━━━ Extrait choisi
Cette disparité de points-de-vue révélait à l’intérieur même du camp de la réforme une division tant sur les objectifs que sur les méthodes. Comme les rénovateurs étaient confrontés en outre aux routines pédagogiques des professeurs de langue et aux attentes contradictoires des parents, le résultat a été très imparfait. La filière moderne finalement créée fut aussi engoncée que l’était sa rivale classique dans les raideurs et l’ennui de l’enseignement français traditionnel. Et elle se révéla tout aussi inapte que ce dernier à former à la vie professionnelle “les futurs employés du commerce, de l'industrie et de l'agriculture” (V. Duruy, cité par J.M. Mayeur : Histoire de l’enseignement et de l’éducation en France, III, 1789-1930 ; 1981, rééd. Perrin, 2003, p. 574). A cet égard, les décisions de 1902 n’ont pas atteint les objectifs que s’étaient fixés leurs auteurs. Le nouvel enseignement n’attirait pas les bons élèves et il restait inutile aux autres.
Du fait de ce faible succès obtenu par les “humanités modernes”, le latin est parvenu à remplir, pendant une bonne partie du XXe siècle, sa fonction de barrière sociale entre les bons et les mauvais élèves, les bonnes et les mauvaises familles. Lorsqu’il est apparu par la suite que les mathématiques assuraient mieux que lui cette fonction de tri et de sélection, le latin, qui n’avait de toute façon jamais eu d’utilité pratique, perdait également toute utilité sociale. Que lui est-il resté dès lors après cette perte ? Uniquement le fait qu’il constitue une clé d’accès et de compréhension pour la littérature et de la peinture des XVIe, XVIIe et XVIII siècles.
Rémy de Gourmont fait observer, à juste titre mais en forçant le trait, que : “La suppression du latin supprime à peu près toutes les œuvres françaises antérieures à Victor Hugo et à Lamartine“ (R. de Gourmont, Epilogues, juillet 1898 ; La Culture des idées, coll. Bouquins, 2008, p. 494).
━━━━━━
* [Travail à faire]
**1.** Recopiez le passage de l'extrait sur le latin qui va de « Rémy de Gourmont » jusqu'à « 2008, p. 494). » inclus.
**2.** Écrivez la suite de l'extrait sur le latin en reprenant juste après sa dernière phrase.
Les lignes qui suivent forment un ensemble distinct de l'extrait sur le latin.
━━━ Données
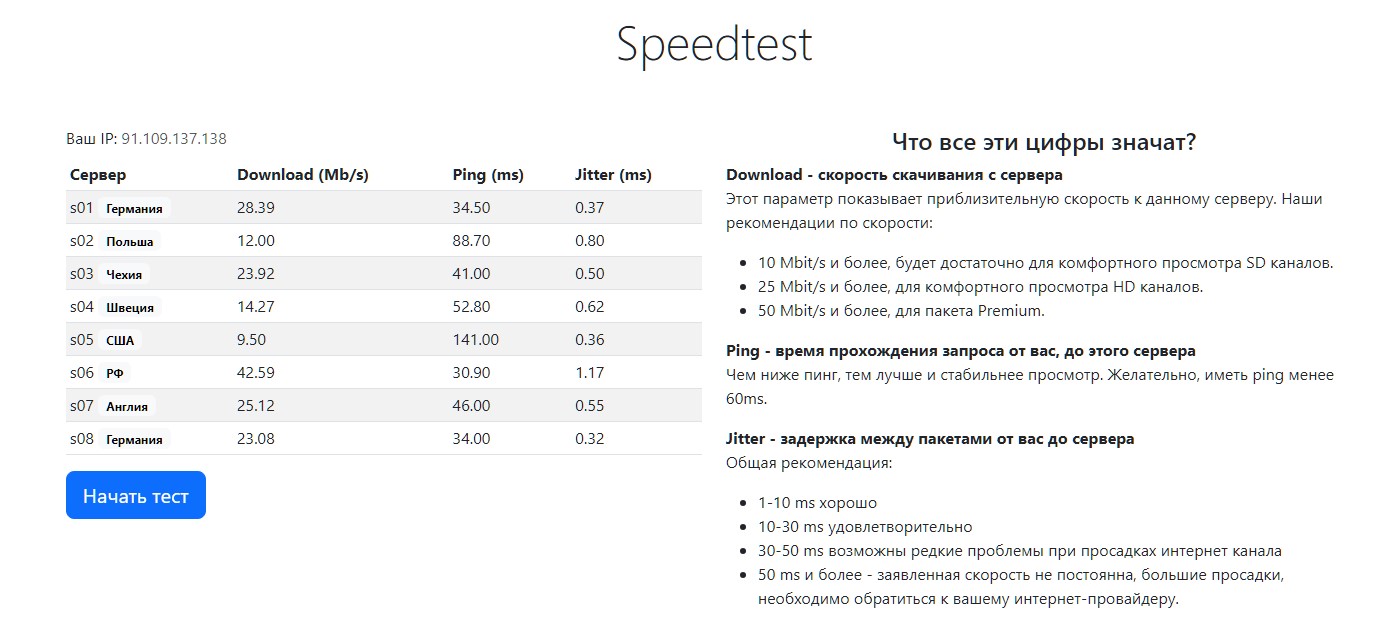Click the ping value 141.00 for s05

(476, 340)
━━━━━━
━━━ Données
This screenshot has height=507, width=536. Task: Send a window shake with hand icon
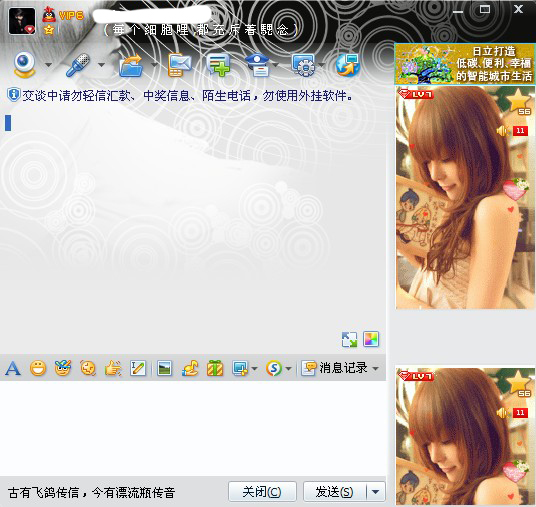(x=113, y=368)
━━━━━━
* [Résultats]
**1.**
Rémy de Gourmont fait observer, à juste titre mais en forçant le trait, que : “La suppression du latin supprime à peu près toutes les œuvres françaises antérieures à Victor Hugo et à Lamartine“ (R. de Gourmont, Epilogues, juillet 1898 ; La Culture des idées, coll. Bouquins, 2008, p. 494).

**2.**
Si nous prenons pour exemple un des ces “oeuvres antérieures” (Gourmont pensait plus précisément à celles du XVIIe siècle), il se trouve que seul Molière a encore de nos jours conservé une prééminence et une présence et ce, tant dans la pratique des professeurs de lettres que dans les programmes officiels (cf. l’enquête menée par Ph. Cibois). Or qui s’est davantage que Molière moqué du latin de cuisine et du savoir inculqué dans un but de snobisme et d’arrivisme social ? On apprend ainsi à des générations d’élèves à rire des Femmes savantes, de la volonté de s’instruire de Monsieur Jourdain, de la science péniblement acquise de Thomas Diafoirus. Mais l’heure d’après, dès que l’on passe du cours de français au cours de latin, le même professeur de lettres demandera aux mêmes élèves de traduire le plus exactement possible quelques lignes de Quintilien. La rigueur de cet exercice est censée discipliner leur intelligence des élèves et rien de plus. Cet objectif sera d’autant mieux rempli que le texte à traduire sera dépourvu d’intérêt en lui-même. Ainsi les élèves en question sortent-ils de là tout aussi ignorants d’histoire et de littérature romaines que l’était Thomas Diafoirus en matière de médecine. Personne au demeurant n’y voit là de problème, tant on s’est habitué à l’idée que les langues anciennes ne servent à rien.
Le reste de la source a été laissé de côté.